Spotify acquires Preact to fuel its subscription business

Spotify — the music streaming service with 40 million paying subscribers — has made an acquisition that it hopes will help it hold on to them, and build up those numbers against encroaching streaming music competition from Apple, Pandora, Google, Amazon and more. The company has acquired a company called Preact, a cloud-based platform and service developed for companies that operate on subscription models (like Spotify!) reduce churn and build up their subscriber numbers.

Terms of the deal are not being disclosed but we will try to find out. It looks like Preact actually may have ceased operations sometime in the autumn of 2015.

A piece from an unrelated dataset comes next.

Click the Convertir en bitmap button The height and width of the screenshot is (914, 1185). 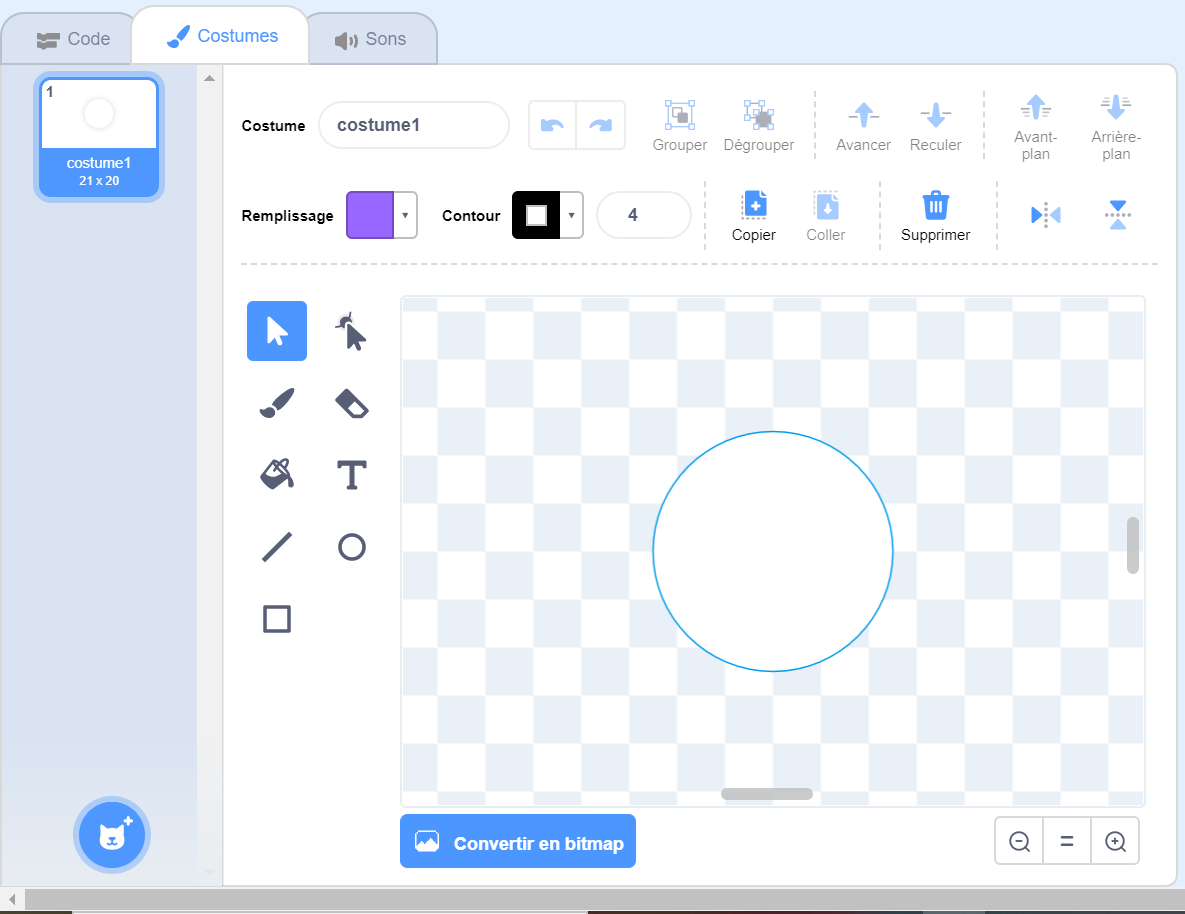[518, 842]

Preact, based out of San Francisco, had raised $16.7 million since being founded in 2012, according to PitchBook (CrunchBase notes a lower figure, $12.5 million). Investors included Trinity Ventures, Launchpad LA, and Atlas Venture.

There are a lot of B2B companies in the market today aimed at reducing churn and improving relationships with subscribers. One key difference with Preact seems to be that it’s basing a lot of its interactions on machine learning, big data analytics and behavioral science.

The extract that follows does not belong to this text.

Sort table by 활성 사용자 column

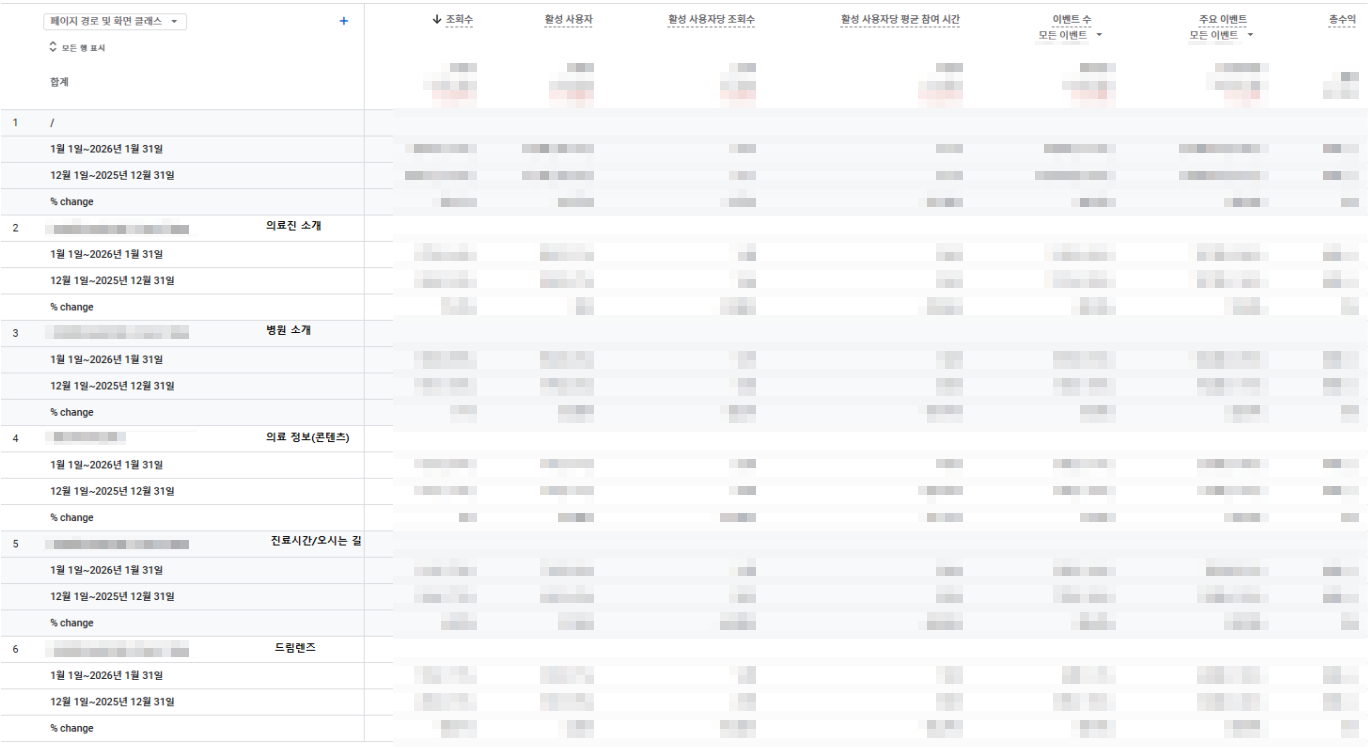click(x=568, y=20)
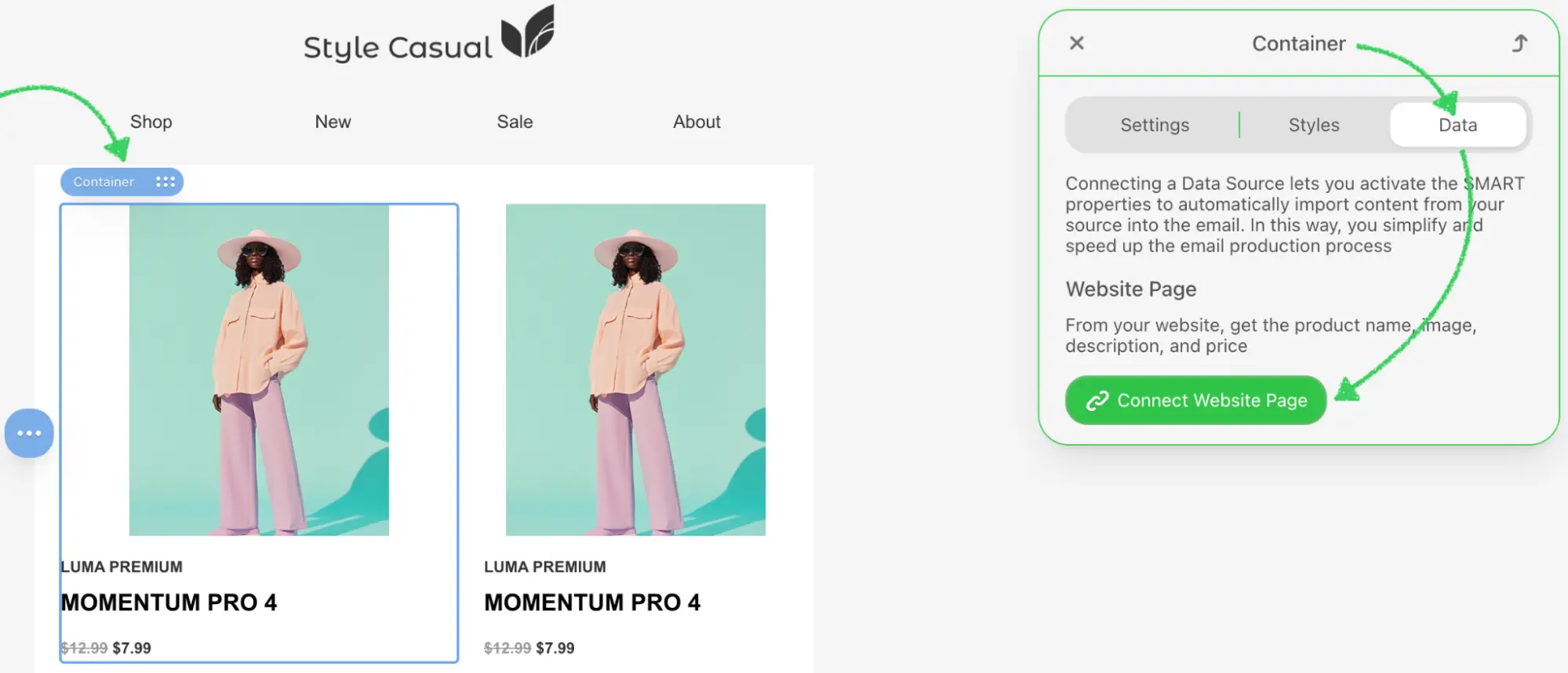Select the first product image
Image resolution: width=1568 pixels, height=673 pixels.
click(259, 369)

“Finding the trends and behavior patterns in our data that correlate with paid subscriptions is incredibly valuable,” said Jason Richman, VP Product at Spotify, in a statement. “The addition of Preact to Spotify’s team will help us design experiences that grow our premium customer base.”

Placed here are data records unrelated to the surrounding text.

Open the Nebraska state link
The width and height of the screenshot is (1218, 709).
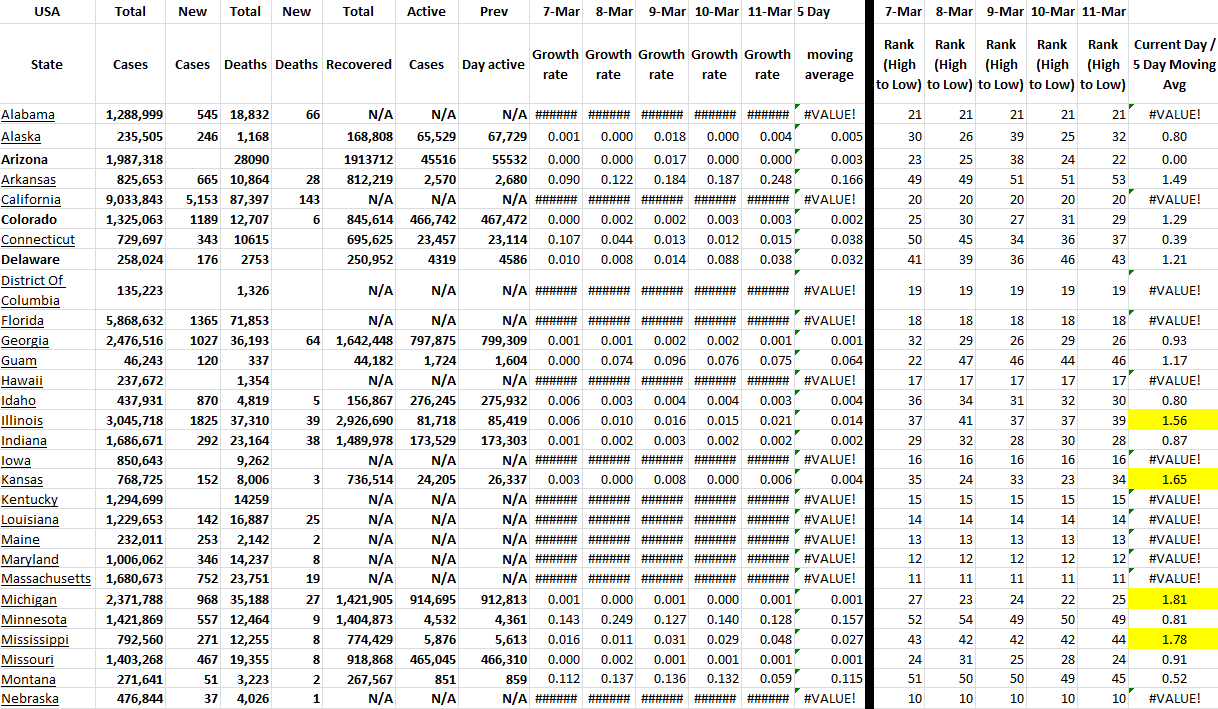30,698
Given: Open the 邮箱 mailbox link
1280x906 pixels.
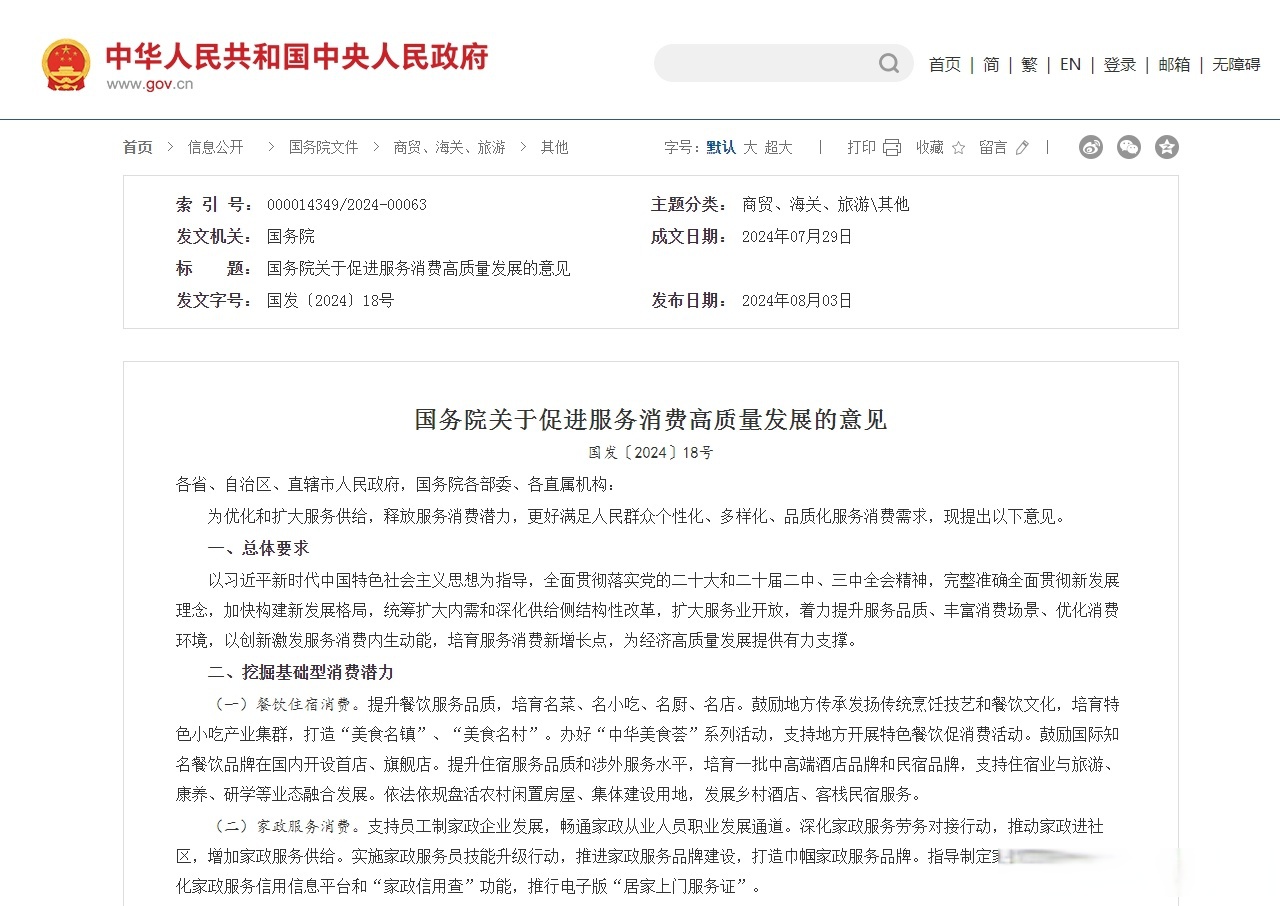Looking at the screenshot, I should (1173, 64).
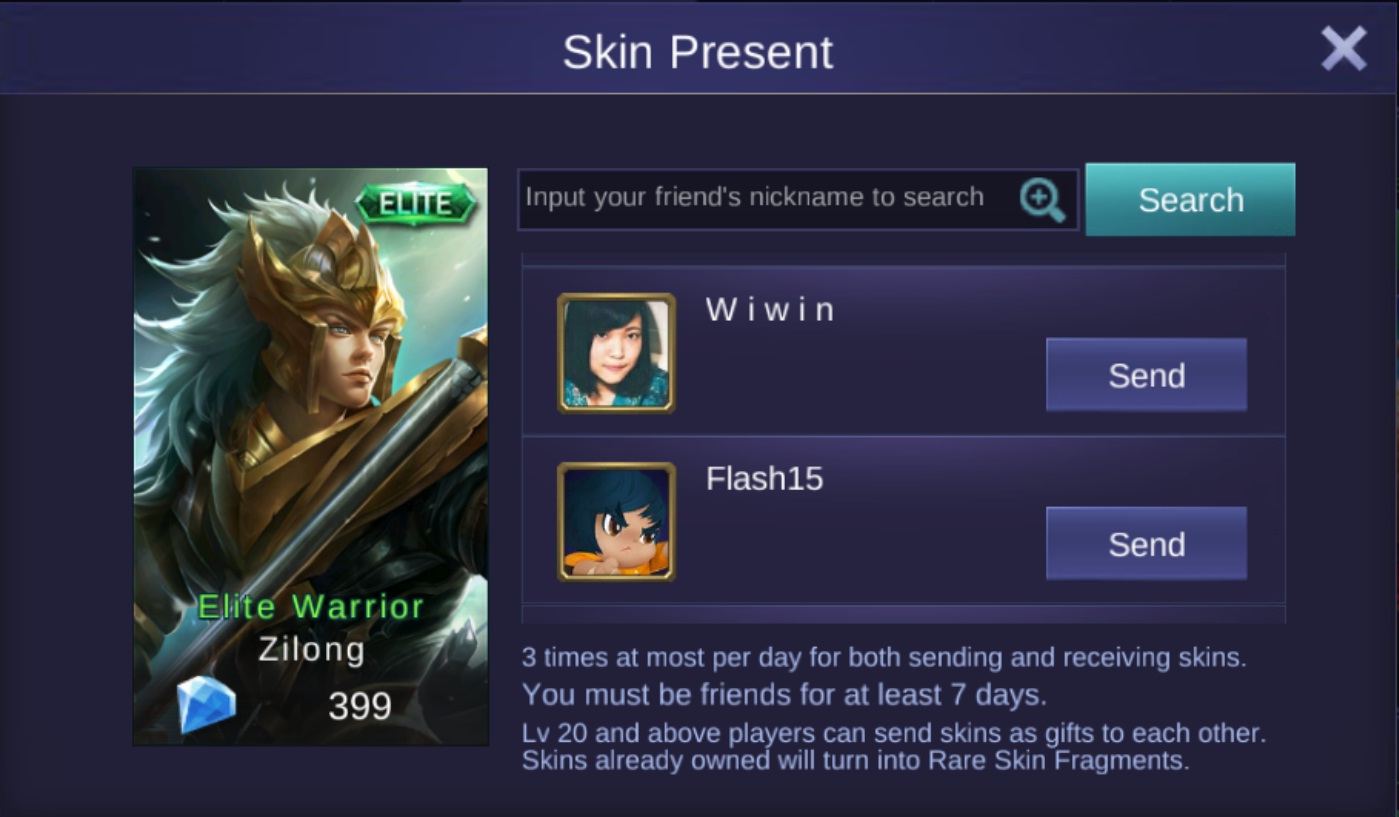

For Spotify, enhancing its subscription back end is an interesting move: today subscriptions account for the bulk of the company’s revenue generation in a freemium model that also serves ads to its larger free user base of 60 million users. As companies like Tidal move in eschewing the freemium model that has been the engine of Spotify’s growth, it’s clear that the company would like to figure out how more of its casual users might be better converted and locked into a closer, paying relationship.

The deal appears to have already closed, and the Preact team will work across both San Francisco and New York — but notably, not London, where Spotify has another office.

As we noted in October when Spotify’s co-founder Martin Lorentzon stepped down as chairman and Daniel Ek, CEO, took on double duty, the company has been gradually moving its center to the U.S., possibly ahead of a public listing there rather than its original homebase of Europe.

This is Spotify’s seventh acquisition, and a rare one to enhance the company’s back-office, rather than its customer-facing product. Other recent acquisitions have included CrowdAlbum to improve artwork and overall UX between artists and fans; Cord Project and Soundwave for messaging and social features; Seed Scientific for analytics tools; and The Echo Nest and Tunigo for better music discovery.